Financial companies have been down significantly for the year: Goldman Sachs (GS) has lost 41.8%; Bank of America, (BAC) 52.2%; Citigroup (C), 46%; JPMorgan (JPM), 28.5%. During the same time period, the S&P only lost 7.2%. Investors are concerned about the volatility, moral hazard, leverage, and bets of these post-recession companies. While the government tries to issue warnings that these companies will face penalties for being bailed out, many feel that this is just superficial talk that will be forgotten in the next business cycle. Moreover, only the size of a future bailout (and terms), not the existence of one, is seriously questioned.
Goldman Sachs, in particular, has been met with criticisms since the start of the recession. It has become largely a whipping boy for industry critics, which is unfortunate given the company's strong fundamentals and cash holdings at nearly 1.7x debt. While the corporation has struggled from a volatile market, overbearing scrutiny, and government red tape, I foresee the firm making a strong comeback with high risk-adjusted returns in the near future.

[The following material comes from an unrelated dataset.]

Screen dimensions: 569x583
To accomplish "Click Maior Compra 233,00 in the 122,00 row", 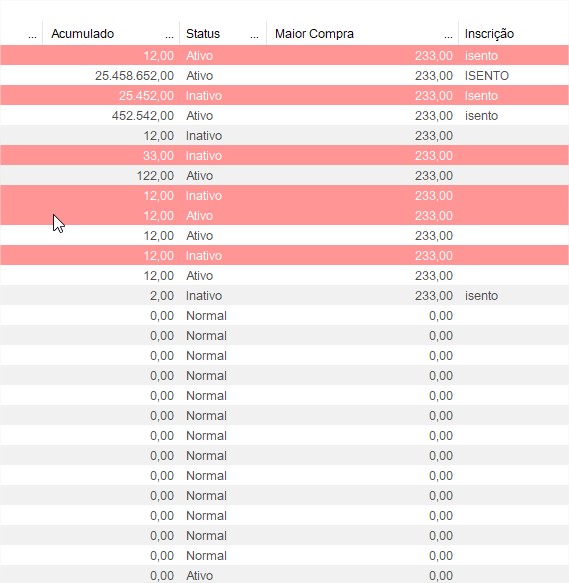I will [434, 175].
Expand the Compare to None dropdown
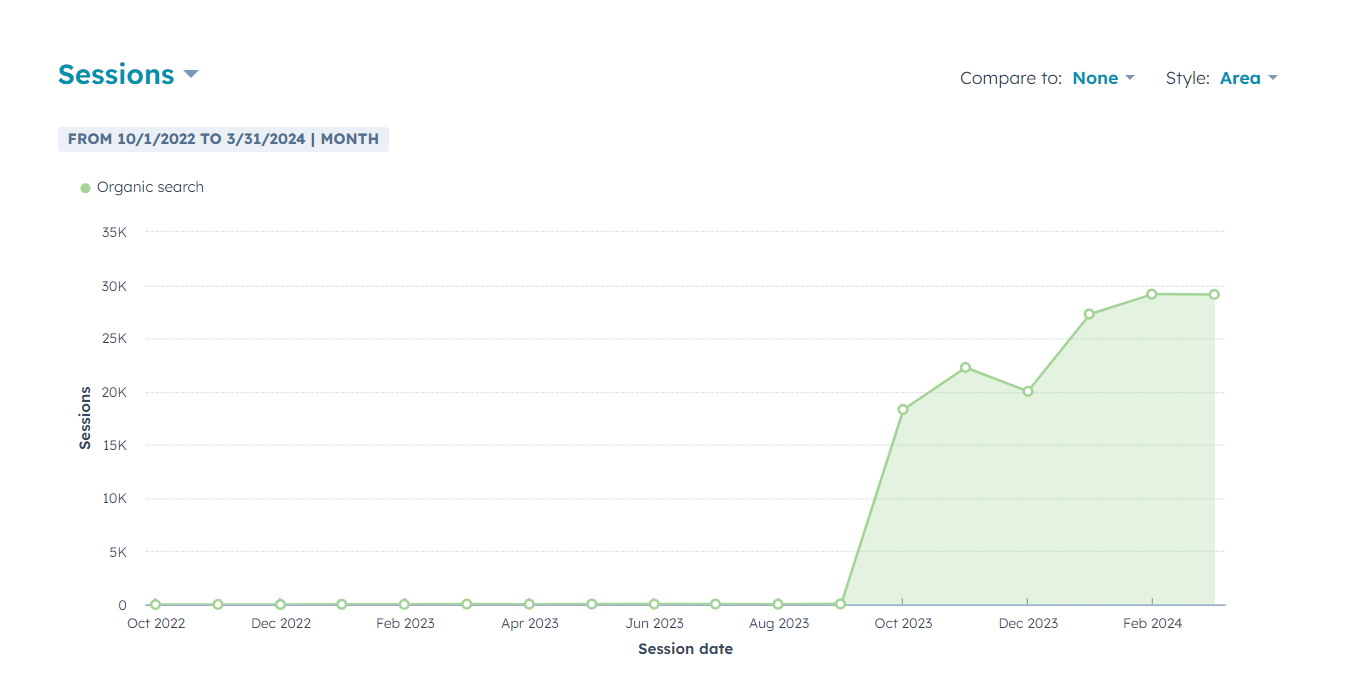The width and height of the screenshot is (1345, 694). click(x=1102, y=78)
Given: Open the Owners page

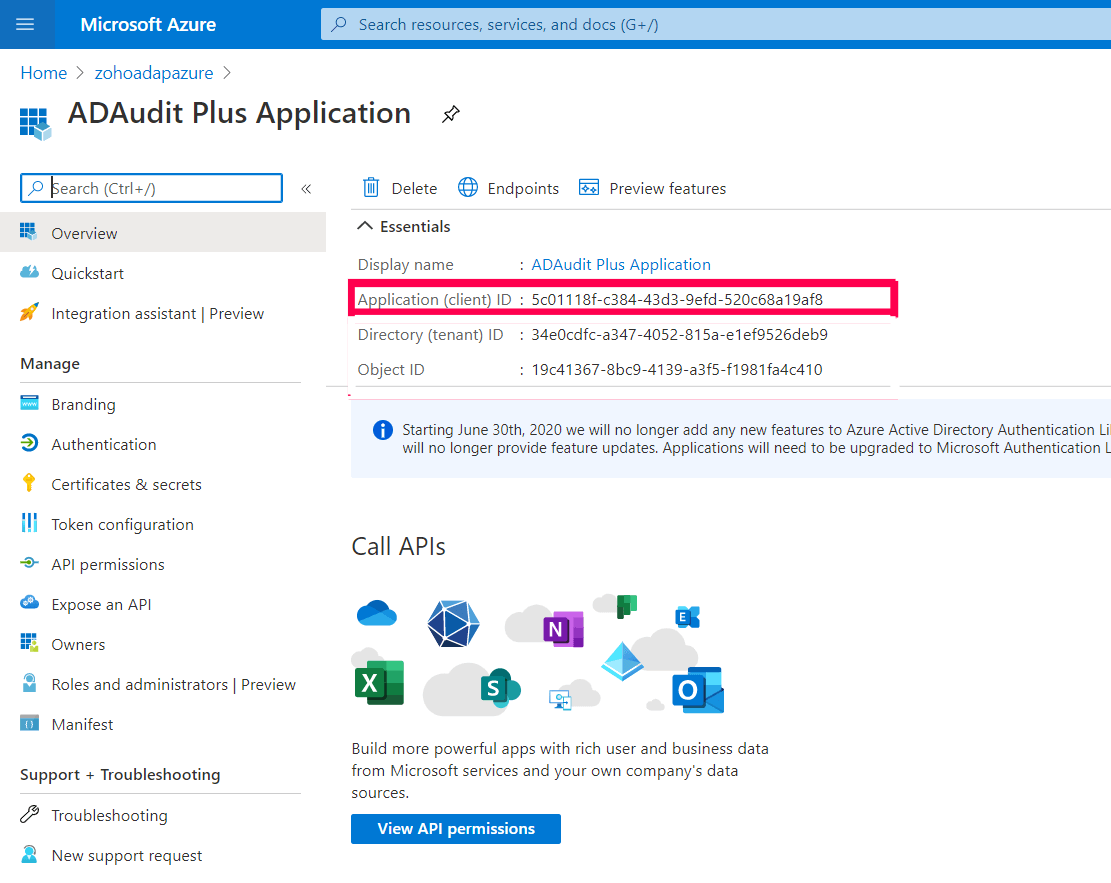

*note: figures in millions of USD
Concerns about the European sovereign crisis and derivatives regulation have accounted for much of this loss in shareholder value. While many financial firms argue that the Volcker Rule will not significantly impact the fundamentals, the market appears to have taken an opposite view. This regulation places restrictions on proprietary trading and alternative investments for banks. A fear about a double dip in the United States is further holding back value creation by lowering demand for investment services in the capital markets. Systemic risk and securities volatility are further adding to investors' reservations about financial companies. But given the circumstances of emerging from a financial crisis, I find that the market has exaggerated risks largely through emotional anomalies. Goldman Sachs still remains a go-to underwriter and innovative service provider.
Many analysts and investors have also rightly pointed to the resiliency of United States capitalism and the strong business environment as potential catalysts for growth. A silver lining is that while companies may struggle to create value organically with low consumer expenditures, M&A options could provide a next-best alternative and thereby benefit firms like Goldman Sachs.
The leading investment bank has 87% of revenue in the capital markets segment for its peer group. It trades attractively at 9.6x and 6.3x past and forward earnings, respectively. In addition to these multiples, Goldman Sachs has $815.3B in cash while its market cap is $49.5B. Officers and directors also have a strong incentive to create value, as they own approximately 1.1% of the company, collectively. This is a company that I expect to positively surprise long-investors in the near future. I expect regulations to also become less stringent than anticipated, as these firms prove resiliency and a driver of long-term economic growth.
Most analysts rate the company somewhere between a "hold" and a "buy." Consensus estimates for EPS are that it will decline by 29.7% in 2011 to $9.27 and then increase by 65.8% and 7.5% in the following two years. Goldman Sachs also offers the highest dividend yield in its peer group at 1.43%. Given the macro concerns, risk-adjusted returns will be strong going forward for financial companies if they ultimately beat expectations. I rate this company more towards a "buy" given the above beliefs.